TDI: You wrote in the Wilson Quarterly that the internal problem of integrating culturally diverse populations into a single, cohesive national community is the greatest threat to liberal democracy. How can this problem be overcome?

FF: Fortunately it is not up to me to rectify. Since I wrote that we’ve had all these riots in the French suburbs; there were the second generation British citizens that have been accused of these various terror plots. In a way [these examples illustrated] what I had been writing about. There is something especially in Western Europe that has not been working right in the integration of culturally different people. And I think that in the U.S. in general, because we have a more politically based political identity, it has been less of a problem. On the other hand we have fewer people to integrate and the people we do have to integrate, Hispanics, are culturally much closer to main stream America than Muslims in Europe.

What to do about it? That is a really complicated issue. Part of the solution is one that I think Europeans are starting to take more seriously, which is they have to give up this blood-and-soil based notion of identity –what it means to be a German, a Dutch, or Italian person -- and move to a more American model where identity is political.

TDI: The next few questions are about you, personally. What is your favorite work of fiction?

FF: I have a really hard time answering that question in general because I like a lot of things. I really liked Never Let me Go by Kazuo Ishiguro, novel about cloning one that is done extremely subtly.

TDI: Who do you think is the best up-and-coming political scientists, one who has not reached the mainstream at this point?

FF: You know there is probably a really great answer to that question but I’m just blanking at the moment. There are a lot of people I like a lot who are very promising but that’s a little different from someone who is really paradigm-changing.

TDI: If you could recommend one book that every serious student of political science should read, what would it be?

FF: Probably either Plato’s Republic or Aristotle’s Politics. I think that you have to start at the books that ask the most basic questions.

TDI: Do you think Hegel and Kojeve are still relevant to the study of IR? How?

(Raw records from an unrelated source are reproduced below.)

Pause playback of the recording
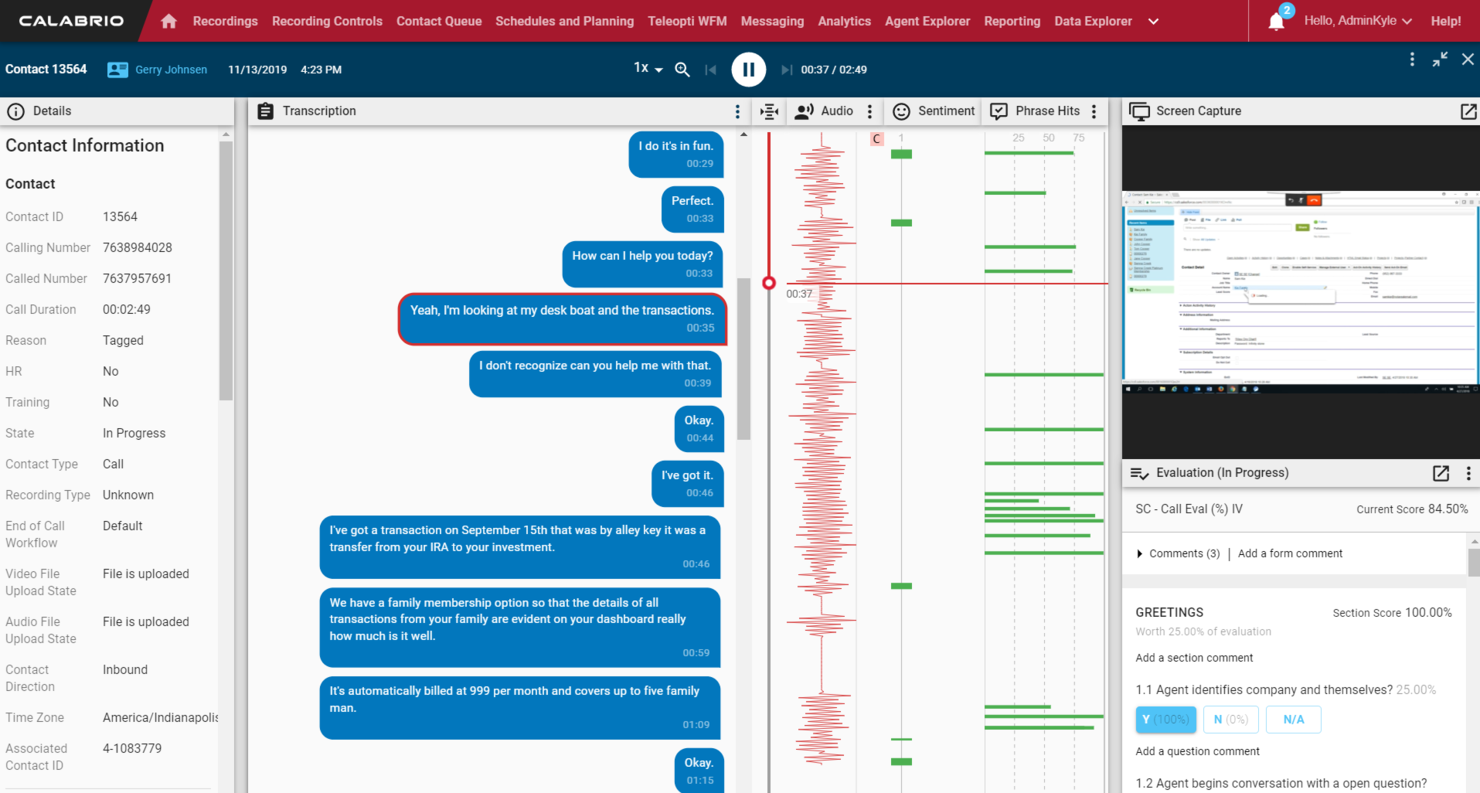1480x793 pixels. pos(749,69)
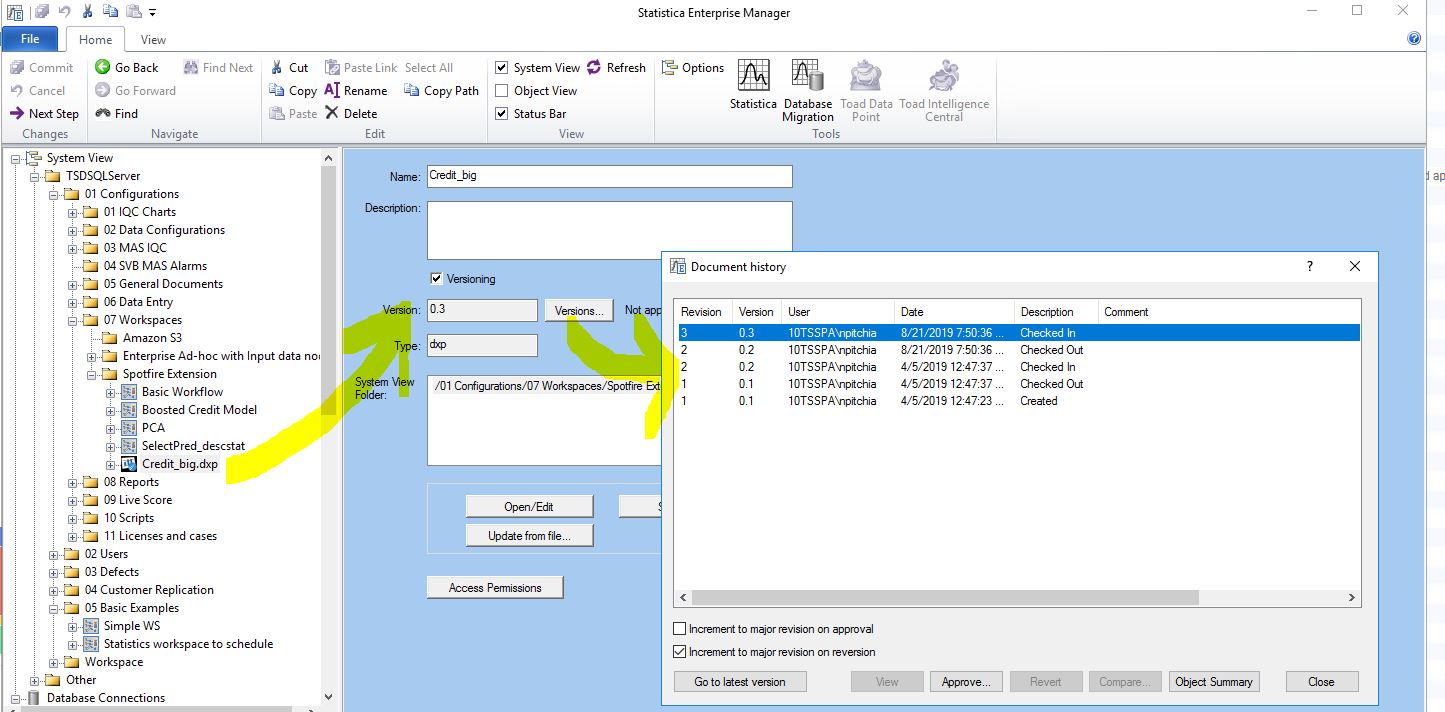The image size is (1445, 712).
Task: Open Options in the ribbon
Action: click(670, 68)
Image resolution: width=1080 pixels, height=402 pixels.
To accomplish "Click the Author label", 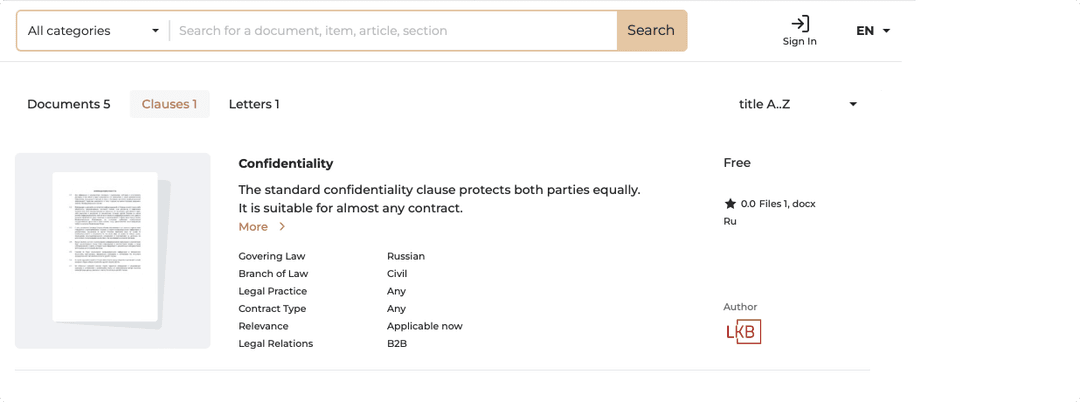I will click(740, 307).
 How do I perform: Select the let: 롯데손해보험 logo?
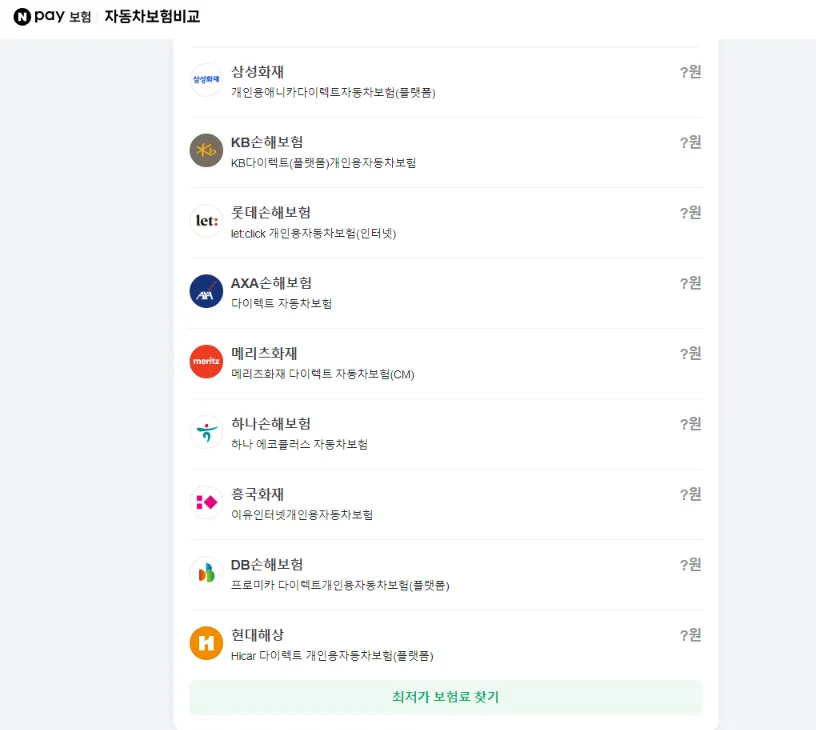coord(206,220)
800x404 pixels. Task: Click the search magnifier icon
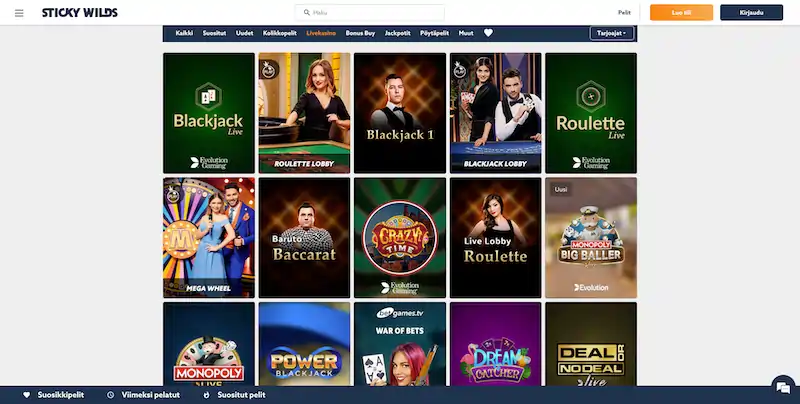(307, 12)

FF: Haha. Well I don’t think that they’re--they’re not directly relevant.
I think that whether people admit it or not, people have a Hegelian view of history. That is to say, they have a certain vision of progress that involves economic development and growth of democracy. And most people have no idea who Hegel was, but they still think you have to get in on “the right side of history.” I think it is one of those hidden influences that people don’t recognize that is very important.


TDI: How would you like to be remembered? What would you like written next to “Francis Fukuyama” in the Encyclopedia Brittanica 100 years from now?

FF: It’s easier to say what I don’t want written. You can imagine a future world in which we have really big setbacks to democracy as you did 1930s. Then you have an encyclopedia entry that says, “Fukuyama thought that democracy would triumph and now we see here in the year 2050 that he was wrong.” I think that would be quite undesirable in terms of my own reputation and for the state of the world in general, which is much more important.